→ What the exercise asks
Set down word for word the lines that begin the entries and run through the line containing "Task: Open the organization switcher arrows". Give nothing further.

════════════════

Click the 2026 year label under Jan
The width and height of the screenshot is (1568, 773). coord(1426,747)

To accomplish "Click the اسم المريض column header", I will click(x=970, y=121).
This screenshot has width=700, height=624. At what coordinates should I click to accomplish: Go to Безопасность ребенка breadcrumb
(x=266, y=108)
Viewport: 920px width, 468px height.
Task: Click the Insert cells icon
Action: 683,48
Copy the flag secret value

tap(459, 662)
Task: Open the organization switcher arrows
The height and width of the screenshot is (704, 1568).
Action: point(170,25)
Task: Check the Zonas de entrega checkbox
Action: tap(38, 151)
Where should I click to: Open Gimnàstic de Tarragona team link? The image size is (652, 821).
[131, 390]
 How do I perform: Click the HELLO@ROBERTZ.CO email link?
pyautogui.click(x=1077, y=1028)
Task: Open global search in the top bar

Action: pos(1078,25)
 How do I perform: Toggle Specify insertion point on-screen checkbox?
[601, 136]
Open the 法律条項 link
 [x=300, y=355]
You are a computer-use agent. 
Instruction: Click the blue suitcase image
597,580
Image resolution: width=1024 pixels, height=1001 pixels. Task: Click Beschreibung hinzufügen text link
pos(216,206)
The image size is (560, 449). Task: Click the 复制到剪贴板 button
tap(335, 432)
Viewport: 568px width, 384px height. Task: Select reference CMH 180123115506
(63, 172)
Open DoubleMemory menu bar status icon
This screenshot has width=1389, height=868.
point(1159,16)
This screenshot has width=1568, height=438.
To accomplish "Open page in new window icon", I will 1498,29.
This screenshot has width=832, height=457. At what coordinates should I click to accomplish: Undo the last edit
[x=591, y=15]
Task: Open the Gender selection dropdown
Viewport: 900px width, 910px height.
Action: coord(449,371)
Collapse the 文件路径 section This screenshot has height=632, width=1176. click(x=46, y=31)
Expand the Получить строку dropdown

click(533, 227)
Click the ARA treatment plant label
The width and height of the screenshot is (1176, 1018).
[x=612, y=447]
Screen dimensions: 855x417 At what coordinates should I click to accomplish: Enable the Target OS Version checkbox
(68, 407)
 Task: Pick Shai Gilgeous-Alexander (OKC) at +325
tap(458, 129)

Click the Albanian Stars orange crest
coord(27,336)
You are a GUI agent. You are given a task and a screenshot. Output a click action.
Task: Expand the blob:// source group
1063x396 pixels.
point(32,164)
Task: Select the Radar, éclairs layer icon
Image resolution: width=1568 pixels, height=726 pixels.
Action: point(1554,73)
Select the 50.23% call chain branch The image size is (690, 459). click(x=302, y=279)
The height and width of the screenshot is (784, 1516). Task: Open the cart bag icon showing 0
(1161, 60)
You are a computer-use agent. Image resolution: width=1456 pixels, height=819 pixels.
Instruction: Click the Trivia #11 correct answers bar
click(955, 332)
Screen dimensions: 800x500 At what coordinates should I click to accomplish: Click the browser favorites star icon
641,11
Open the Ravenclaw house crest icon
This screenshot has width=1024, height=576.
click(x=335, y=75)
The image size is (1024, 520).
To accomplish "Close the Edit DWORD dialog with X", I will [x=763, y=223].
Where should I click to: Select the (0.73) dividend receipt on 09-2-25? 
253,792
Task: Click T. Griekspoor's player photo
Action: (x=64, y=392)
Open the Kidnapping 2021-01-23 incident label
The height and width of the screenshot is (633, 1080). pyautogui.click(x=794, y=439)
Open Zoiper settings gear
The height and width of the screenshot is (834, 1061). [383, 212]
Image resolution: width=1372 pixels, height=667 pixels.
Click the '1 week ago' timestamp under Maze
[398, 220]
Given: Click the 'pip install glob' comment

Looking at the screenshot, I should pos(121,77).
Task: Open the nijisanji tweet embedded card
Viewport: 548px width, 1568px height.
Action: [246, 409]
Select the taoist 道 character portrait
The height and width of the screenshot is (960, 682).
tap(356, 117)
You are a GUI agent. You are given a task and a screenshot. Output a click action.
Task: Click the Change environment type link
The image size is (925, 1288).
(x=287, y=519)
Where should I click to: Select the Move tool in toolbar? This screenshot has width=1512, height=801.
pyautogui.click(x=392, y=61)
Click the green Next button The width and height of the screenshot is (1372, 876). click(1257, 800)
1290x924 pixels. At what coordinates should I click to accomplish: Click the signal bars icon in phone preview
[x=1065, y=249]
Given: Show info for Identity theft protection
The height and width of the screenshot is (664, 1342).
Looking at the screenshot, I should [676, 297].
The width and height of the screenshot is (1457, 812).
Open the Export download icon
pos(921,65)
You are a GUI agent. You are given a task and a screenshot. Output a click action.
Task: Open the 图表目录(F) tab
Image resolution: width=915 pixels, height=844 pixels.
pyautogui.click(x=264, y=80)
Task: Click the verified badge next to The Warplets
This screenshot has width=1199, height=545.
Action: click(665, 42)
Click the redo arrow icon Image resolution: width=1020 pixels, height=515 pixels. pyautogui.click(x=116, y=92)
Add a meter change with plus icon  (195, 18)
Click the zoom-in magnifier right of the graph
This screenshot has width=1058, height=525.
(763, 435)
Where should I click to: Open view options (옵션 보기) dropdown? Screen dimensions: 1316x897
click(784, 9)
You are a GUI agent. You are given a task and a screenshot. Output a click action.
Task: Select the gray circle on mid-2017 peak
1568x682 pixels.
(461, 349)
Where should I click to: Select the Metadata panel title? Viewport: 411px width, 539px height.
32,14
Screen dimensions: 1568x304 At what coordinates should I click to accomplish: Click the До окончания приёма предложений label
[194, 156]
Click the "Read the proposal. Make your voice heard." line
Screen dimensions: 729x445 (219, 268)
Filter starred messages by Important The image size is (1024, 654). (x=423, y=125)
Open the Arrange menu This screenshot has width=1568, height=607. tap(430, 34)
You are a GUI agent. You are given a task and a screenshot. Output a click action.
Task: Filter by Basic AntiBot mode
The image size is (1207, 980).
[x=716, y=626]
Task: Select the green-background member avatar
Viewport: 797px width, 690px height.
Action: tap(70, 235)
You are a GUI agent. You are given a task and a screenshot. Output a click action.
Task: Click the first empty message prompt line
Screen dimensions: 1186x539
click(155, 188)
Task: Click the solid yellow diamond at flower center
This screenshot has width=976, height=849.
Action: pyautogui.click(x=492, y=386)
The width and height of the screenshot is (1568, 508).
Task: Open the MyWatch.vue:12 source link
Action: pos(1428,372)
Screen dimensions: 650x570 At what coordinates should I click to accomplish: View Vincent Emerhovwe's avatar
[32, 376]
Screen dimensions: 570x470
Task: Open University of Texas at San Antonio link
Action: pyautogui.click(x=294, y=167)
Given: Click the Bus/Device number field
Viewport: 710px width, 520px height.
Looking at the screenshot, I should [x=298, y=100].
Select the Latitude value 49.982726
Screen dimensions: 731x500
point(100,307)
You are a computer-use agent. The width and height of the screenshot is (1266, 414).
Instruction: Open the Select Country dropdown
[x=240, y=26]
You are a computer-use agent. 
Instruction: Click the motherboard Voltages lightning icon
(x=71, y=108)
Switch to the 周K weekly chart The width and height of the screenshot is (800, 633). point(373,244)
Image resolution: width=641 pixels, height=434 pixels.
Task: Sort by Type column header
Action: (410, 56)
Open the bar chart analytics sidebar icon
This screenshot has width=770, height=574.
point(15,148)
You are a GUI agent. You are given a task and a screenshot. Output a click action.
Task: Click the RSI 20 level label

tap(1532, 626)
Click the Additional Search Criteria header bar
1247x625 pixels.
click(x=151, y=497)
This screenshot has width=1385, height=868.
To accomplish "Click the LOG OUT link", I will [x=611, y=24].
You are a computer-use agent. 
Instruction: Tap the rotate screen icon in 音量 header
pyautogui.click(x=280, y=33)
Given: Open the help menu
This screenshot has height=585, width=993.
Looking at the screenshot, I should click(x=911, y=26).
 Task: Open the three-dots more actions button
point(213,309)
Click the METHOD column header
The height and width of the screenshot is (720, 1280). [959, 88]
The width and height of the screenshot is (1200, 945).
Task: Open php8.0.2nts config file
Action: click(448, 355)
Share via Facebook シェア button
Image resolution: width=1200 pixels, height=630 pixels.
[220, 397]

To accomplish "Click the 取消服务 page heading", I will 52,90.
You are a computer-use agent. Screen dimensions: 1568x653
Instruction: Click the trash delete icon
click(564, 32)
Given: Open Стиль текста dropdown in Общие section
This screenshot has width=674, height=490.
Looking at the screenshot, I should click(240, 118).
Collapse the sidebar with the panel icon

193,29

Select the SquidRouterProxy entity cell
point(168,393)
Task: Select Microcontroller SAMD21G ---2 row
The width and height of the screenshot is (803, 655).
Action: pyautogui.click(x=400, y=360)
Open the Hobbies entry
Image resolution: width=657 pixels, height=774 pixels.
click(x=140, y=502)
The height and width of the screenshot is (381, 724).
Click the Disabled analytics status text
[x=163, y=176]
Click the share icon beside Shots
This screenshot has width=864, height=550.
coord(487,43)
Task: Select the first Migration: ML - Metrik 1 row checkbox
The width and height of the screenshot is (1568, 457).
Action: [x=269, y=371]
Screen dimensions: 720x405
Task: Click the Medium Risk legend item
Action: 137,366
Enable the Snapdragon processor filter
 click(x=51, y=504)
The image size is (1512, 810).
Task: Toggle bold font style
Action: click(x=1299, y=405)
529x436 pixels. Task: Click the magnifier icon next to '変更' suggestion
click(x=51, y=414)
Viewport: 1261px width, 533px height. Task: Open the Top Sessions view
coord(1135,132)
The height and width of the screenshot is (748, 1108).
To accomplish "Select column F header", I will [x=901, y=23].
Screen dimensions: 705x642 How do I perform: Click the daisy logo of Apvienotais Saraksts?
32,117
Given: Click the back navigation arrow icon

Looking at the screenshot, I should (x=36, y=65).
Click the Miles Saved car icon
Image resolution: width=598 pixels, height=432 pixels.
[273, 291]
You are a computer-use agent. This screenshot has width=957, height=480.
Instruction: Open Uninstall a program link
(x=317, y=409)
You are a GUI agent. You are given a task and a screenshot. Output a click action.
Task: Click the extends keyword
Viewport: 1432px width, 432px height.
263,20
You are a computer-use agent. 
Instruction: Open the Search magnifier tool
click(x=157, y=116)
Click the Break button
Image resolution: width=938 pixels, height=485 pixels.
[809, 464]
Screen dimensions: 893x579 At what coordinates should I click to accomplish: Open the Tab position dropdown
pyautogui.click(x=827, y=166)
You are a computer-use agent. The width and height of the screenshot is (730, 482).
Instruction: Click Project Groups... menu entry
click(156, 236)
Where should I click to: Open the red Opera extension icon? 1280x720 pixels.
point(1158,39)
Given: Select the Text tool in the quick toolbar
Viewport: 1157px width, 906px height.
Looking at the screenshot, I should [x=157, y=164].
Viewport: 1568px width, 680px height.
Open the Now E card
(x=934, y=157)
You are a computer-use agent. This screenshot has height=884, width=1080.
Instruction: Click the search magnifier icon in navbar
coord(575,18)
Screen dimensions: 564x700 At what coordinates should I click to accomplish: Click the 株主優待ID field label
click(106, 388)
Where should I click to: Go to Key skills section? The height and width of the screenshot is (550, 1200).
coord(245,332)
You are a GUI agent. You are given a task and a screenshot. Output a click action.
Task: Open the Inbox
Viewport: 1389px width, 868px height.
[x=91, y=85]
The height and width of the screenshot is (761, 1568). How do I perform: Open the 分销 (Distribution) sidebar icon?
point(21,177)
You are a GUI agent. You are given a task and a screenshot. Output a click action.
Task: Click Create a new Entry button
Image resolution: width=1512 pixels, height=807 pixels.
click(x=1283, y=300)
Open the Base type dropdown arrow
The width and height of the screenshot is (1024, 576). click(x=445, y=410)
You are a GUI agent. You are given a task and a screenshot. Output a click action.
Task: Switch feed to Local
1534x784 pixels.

════════════════

→ Exercise result
Click the 2026 year label under Jan
The width and height of the screenshot is (1568, 773). coord(1426,747)

To accomplish "Click the اسم المريض column header", I will click(x=970, y=121).
This screenshot has width=700, height=624. At what coordinates should I click to accomplish: Go to Безопасность ребенка breadcrumb
(x=266, y=108)
Viewport: 920px width, 468px height.
Task: Click the Insert cells icon
Action: 683,48
Copy the flag secret value

tap(459, 662)
Task: Open the organization switcher arrows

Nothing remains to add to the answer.